> _Extract provided_:
● ● ● ● ●
Kungas were created in ancient Mesopotamia by breeding domestic donkeys with Syrian wild asses
Donkey-ass hybrids pulled Mesopotamian battle wagons more than half a millennium before horses were bred for the same task, a new scientific report has revealed.
The research published in Science Advances on Friday claims that ancient ‘kungas’ used in Mesopotamia – and shown pulling wagons in artworks from the third millennium BC – were hybrids created by breeding female domestic donkeys and male Syrian wild asses.
After sequencing the genomes of a 4,500-year-old kunga found buried in Syria, the researchers discovered that the equids were “hybrids between female domestic donkeys and male hemippes” and that they are the “earliest evidence of hybrid animal breeding.”
Eva-Maria Geigl, one of the study’s co-authors, told Live Science that the researchers could tell from the skeletons that the kunga “did not fit the measurements of donkeys” and “did not fit the measurements of Syrian wild asses.”
“They were somehow different, but it was not clear what the difference was,” she said.
Geigl explained that as kungas were sterile, each one had to be specially “bio-engineered” by capturing wild asses and mating them with domestic donkeys.
“They were the earliest hybrids ever, as far as we know, and they had to do that each time for each kunga that was produced – so this explains why they were so valuable,” Geigl declared.
Horses were reportedly domesticated around 3,000 BC, or roughly 500 years after kungas started to be bred.
● ● ● ● ●
> _Supplied material_:
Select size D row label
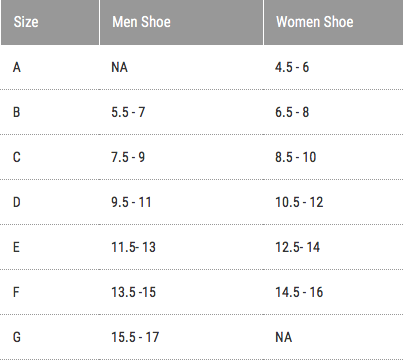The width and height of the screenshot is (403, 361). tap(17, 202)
● ● ● ● ●
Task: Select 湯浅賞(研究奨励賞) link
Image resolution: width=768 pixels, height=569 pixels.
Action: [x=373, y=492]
● ● ● ● ●
> _What needs to be done_:
Please print the part of the kunga article above that opens with the words containing "Kungas were created" and closes with "male Syrian wild asses.", copied word for word.

> _Exercise answer_:
Kungas were created in ancient Mesopotamia by breeding domestic donkeys with Syrian wild asses
Donkey-ass hybrids pulled Mesopotamian battle wagons more than half a millennium before horses were bred for the same task, a new scientific report has revealed.
The research published in Science Advances on Friday claims that ancient ‘kungas’ used in Mesopotamia – and shown pulling wagons in artworks from the third millennium BC – were hybrids created by breeding female domestic donkeys and male Syrian wild asses.